PROBLEM REQUIREMENTS: I'd like the entries repeated exactly, pictures omitted.

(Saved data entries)

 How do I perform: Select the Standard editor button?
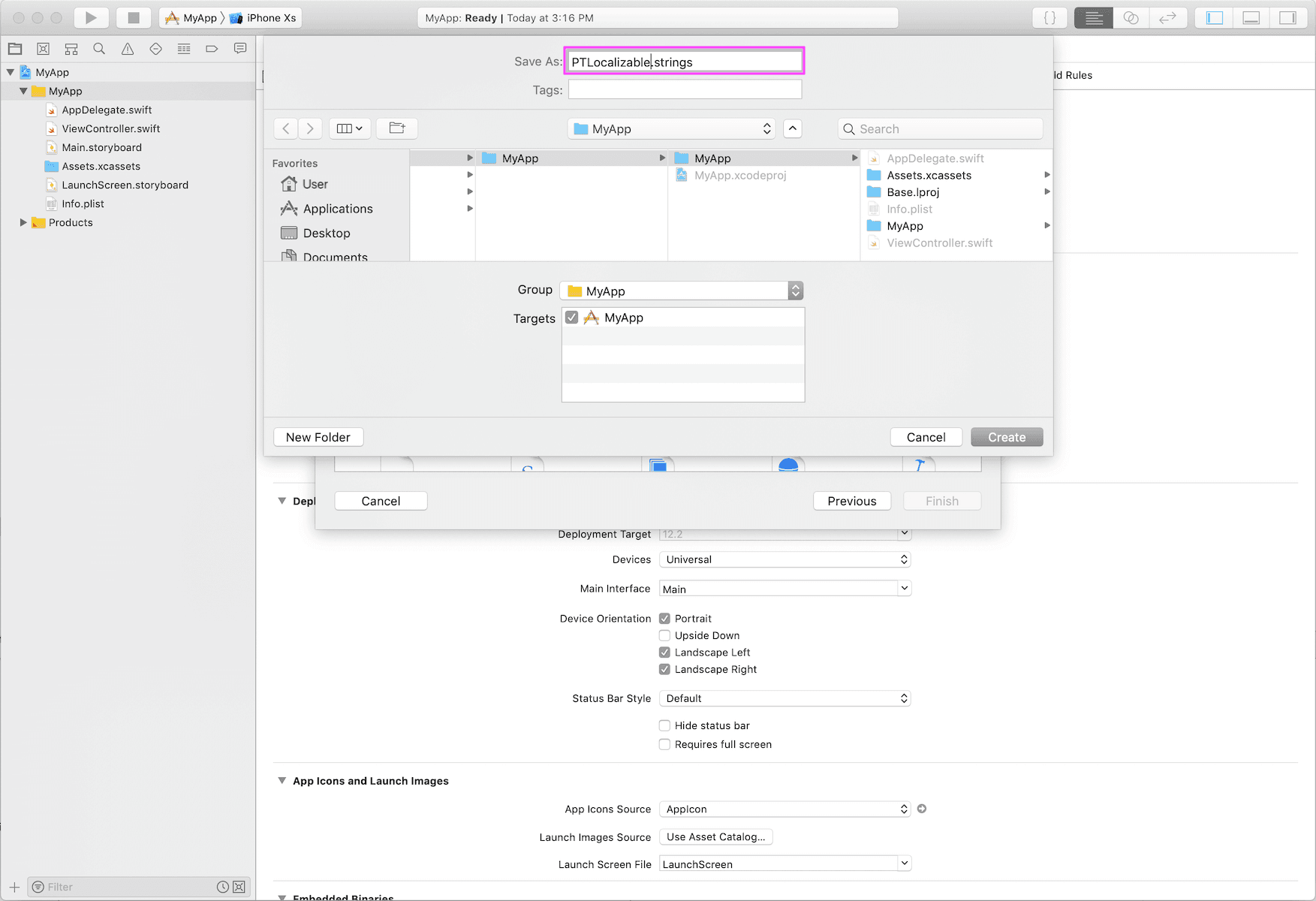click(1093, 18)
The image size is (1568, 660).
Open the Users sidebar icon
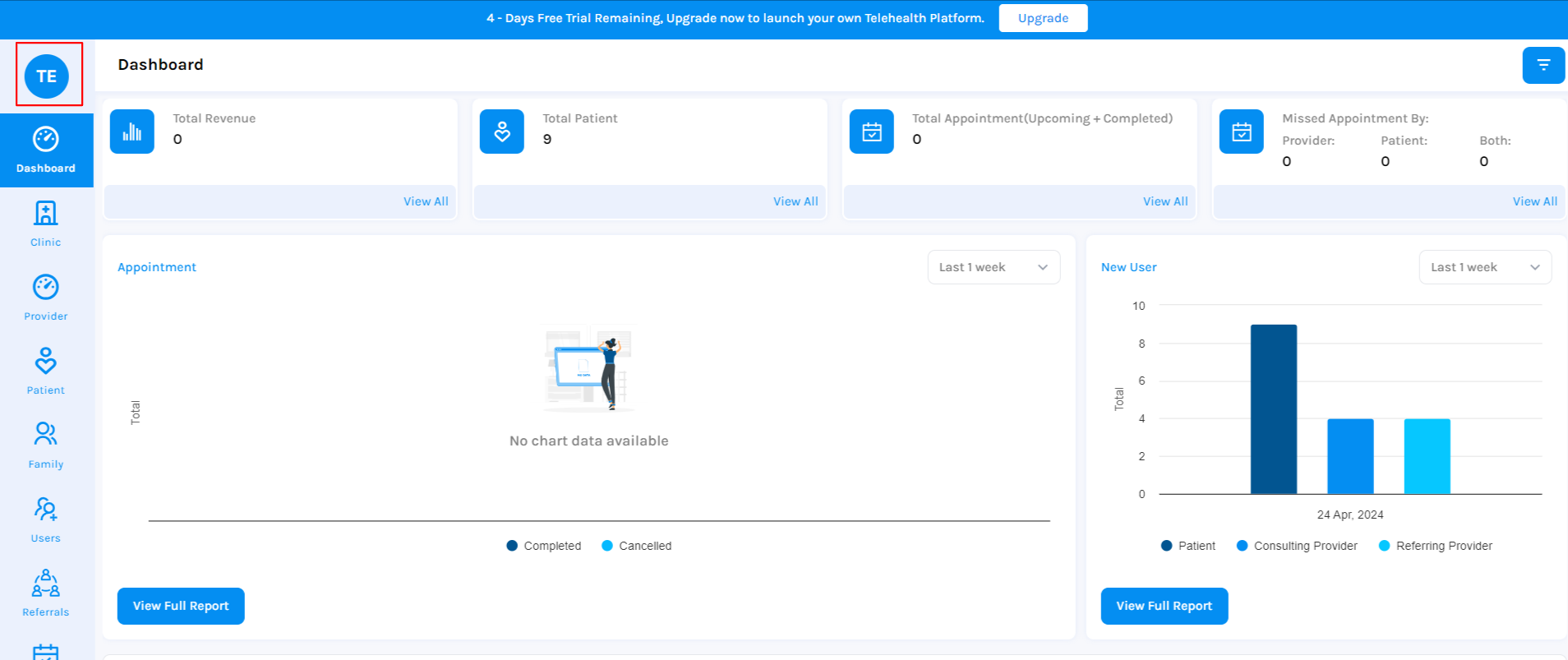[x=46, y=519]
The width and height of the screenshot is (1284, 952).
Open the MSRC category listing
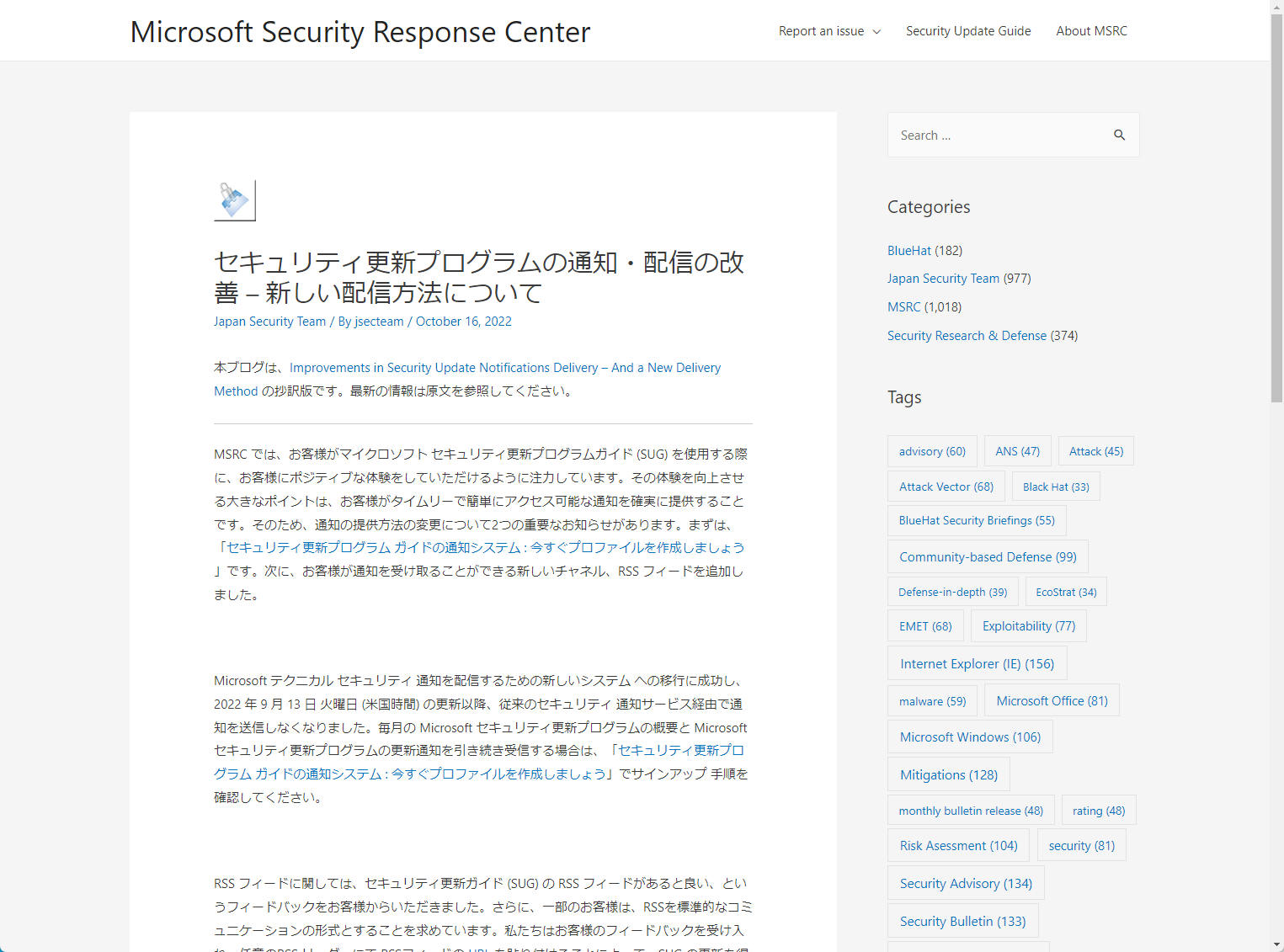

REPLY:
 How do I perform: Select the Standard editor button?
click(1093, 18)
The image size is (1568, 660).
Open the Users sidebar icon
[x=46, y=519]
The width and height of the screenshot is (1284, 952).
Open the MSRC category listing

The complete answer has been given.